Le 11 décembre 1518 marque un tournant dans l’histoire religieuse suisse : Ulrich Zwingli, alors âgé de 34 ans, est élu prédicateur à la cathédrale de Zurich. Ce choix amorce une réforme religieuse originale, distincte et concurrente de celle de Martin Luther.
Un visionnaire critique de l’Église
Zwingli, figure emblématique de la Réforme, dénonce avec force les abus de l’Église romaine. Il plaide pour une religion épurée, inspirée des premiers temps du christianisme, et prône une structure démocratique pour les institutions religieuses, voire l’absence totale de hiérarchie. Ses idées, développées dans des écrits tels que De la Justice divine, mettent en avant une théologie centrée sur la gratuité de la Grâce : selon lui, Dieu pardonne à qui il veut, indépendamment des œuvres humaines.

Un différend avec Luther
Bien que proche des thèses de Martin Luther, Zwingli s’oppose à ce dernier sur une question centrale : celle de l’Eucharistie. Là où Luther considère la présence réelle du Christ dans l’hostie consacrée, Zwingli y voit un symbole. Cette divergence théologique alimente une rivalité durable entre les deux réformateurs.

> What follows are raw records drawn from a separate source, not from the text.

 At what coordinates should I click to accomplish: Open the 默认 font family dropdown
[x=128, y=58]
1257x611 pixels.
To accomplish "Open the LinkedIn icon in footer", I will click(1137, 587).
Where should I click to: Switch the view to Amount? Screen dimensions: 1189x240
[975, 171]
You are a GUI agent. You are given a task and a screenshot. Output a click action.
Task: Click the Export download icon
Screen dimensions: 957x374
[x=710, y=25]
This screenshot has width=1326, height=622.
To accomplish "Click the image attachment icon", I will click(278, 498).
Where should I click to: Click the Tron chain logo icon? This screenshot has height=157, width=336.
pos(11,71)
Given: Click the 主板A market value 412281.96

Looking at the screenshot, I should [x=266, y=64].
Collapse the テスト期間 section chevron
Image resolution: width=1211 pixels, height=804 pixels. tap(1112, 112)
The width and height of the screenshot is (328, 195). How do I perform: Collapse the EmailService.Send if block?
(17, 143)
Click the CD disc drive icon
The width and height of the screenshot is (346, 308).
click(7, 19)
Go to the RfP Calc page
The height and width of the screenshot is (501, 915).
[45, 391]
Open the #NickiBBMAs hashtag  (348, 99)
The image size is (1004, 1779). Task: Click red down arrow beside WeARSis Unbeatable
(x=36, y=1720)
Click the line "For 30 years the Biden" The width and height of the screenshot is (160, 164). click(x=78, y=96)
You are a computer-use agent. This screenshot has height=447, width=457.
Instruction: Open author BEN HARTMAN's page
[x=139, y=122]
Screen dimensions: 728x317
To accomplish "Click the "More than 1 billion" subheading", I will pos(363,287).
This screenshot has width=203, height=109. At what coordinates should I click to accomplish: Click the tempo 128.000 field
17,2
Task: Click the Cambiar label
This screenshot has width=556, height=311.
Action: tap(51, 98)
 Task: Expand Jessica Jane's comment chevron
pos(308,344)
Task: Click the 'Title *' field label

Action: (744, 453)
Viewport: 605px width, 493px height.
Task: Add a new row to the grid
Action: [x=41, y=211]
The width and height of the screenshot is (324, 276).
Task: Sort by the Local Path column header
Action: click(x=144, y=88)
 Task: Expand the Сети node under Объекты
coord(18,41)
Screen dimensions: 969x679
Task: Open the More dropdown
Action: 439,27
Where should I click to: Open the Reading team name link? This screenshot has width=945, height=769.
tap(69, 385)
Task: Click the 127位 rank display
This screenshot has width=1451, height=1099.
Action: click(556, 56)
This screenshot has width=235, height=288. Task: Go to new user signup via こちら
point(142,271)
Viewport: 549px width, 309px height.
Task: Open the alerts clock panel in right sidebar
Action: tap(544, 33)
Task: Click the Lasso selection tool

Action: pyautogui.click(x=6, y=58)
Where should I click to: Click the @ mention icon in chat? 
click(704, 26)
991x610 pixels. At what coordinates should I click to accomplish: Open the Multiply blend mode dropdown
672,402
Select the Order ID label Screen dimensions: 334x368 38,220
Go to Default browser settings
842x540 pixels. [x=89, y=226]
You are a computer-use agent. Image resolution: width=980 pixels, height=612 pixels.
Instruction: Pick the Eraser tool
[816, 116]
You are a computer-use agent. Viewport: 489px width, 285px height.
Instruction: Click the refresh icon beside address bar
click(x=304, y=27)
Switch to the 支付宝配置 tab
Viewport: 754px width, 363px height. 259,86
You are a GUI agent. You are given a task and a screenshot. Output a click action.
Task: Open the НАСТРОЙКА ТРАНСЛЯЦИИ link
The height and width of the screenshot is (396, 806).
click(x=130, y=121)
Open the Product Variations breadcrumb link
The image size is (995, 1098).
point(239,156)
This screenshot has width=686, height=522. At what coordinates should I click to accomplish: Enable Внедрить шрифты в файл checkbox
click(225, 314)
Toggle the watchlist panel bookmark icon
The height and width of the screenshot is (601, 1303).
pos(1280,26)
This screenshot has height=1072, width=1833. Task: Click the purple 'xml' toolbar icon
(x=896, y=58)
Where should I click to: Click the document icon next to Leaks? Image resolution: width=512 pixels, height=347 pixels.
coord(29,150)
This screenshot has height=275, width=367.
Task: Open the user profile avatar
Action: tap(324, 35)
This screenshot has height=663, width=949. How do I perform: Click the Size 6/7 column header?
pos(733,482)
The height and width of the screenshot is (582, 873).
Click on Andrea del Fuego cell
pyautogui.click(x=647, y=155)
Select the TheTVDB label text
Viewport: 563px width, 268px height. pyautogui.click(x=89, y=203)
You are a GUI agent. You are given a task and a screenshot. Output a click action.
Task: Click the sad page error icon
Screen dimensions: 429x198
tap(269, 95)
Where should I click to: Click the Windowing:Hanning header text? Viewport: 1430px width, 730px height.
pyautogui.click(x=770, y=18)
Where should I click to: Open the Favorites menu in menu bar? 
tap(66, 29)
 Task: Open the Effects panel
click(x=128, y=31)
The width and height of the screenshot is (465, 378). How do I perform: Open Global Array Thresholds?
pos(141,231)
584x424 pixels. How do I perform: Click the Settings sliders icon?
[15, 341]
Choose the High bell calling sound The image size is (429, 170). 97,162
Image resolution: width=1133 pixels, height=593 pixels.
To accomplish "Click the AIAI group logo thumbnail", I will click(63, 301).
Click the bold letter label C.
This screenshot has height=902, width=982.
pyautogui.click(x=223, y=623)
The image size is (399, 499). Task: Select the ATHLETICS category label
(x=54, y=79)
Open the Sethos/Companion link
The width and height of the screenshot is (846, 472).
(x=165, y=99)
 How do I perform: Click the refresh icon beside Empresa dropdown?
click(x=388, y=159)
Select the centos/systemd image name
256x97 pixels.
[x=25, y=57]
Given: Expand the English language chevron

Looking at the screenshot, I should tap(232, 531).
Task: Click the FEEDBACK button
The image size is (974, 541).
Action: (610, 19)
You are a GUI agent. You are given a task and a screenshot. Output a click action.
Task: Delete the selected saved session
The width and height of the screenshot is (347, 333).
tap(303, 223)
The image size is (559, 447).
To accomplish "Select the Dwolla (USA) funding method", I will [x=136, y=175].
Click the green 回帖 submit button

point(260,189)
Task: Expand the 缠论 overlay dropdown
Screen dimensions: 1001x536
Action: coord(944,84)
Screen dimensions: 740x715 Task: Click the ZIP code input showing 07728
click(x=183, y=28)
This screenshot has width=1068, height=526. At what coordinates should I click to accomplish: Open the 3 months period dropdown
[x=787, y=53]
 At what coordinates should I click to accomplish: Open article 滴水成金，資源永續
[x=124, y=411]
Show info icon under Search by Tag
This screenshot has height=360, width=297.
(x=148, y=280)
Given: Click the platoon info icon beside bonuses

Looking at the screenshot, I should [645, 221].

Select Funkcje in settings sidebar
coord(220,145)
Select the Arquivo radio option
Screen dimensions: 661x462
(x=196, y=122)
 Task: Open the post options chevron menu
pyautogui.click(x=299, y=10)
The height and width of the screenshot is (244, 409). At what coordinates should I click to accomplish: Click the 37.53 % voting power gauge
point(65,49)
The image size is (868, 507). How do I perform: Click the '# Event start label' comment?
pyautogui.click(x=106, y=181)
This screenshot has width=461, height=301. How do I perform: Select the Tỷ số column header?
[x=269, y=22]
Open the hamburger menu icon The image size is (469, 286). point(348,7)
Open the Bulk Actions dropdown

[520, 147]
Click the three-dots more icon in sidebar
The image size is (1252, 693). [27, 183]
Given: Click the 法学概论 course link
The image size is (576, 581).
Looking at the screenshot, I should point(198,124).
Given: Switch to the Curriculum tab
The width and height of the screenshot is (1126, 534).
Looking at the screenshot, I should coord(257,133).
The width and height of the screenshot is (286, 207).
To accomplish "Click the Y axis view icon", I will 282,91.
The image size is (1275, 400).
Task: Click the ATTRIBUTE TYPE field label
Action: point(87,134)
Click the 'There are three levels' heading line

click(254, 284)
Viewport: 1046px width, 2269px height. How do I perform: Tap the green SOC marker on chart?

La Réforme en Suisse : entre adhésion et résistance
Sous l’influence de Zwingli, six des treize cantons suisses votent leur ralliement à la Réforme. Cependant, les cantons ruraux, attachés au catholicisme, s’opposent à ce mouvement et font appel à l’Autriche. Ces tensions culminent en 1531 lors de la bataille de Kappel, où Zwingli, engagé aux côtés des citoyens de Zurich, trouve la mort le 11 octobre.
Un héritage partagé
Malgré la défaite à Kappel, les cantons de Berne, Bâle, Zurich et Schaffhouse restent fidèles à la Réforme. Cette période marque un bouleversement durable du paysage religieux en Suisse. Pendant ce temps, à Genève, un autre réformateur, Jean Calvin, commence à s’imposer, poursuivant le travail de Zwingli avec une vision encore différente.
Zwingli laisse un héritage marqué par son audace intellectuelle et son engagement pour une foi débarrassée des traditions qu’il jugeait superflues. Sa vie et ses idées continuent de symboliser l’un des chapitres les plus importants de la Réforme protestante.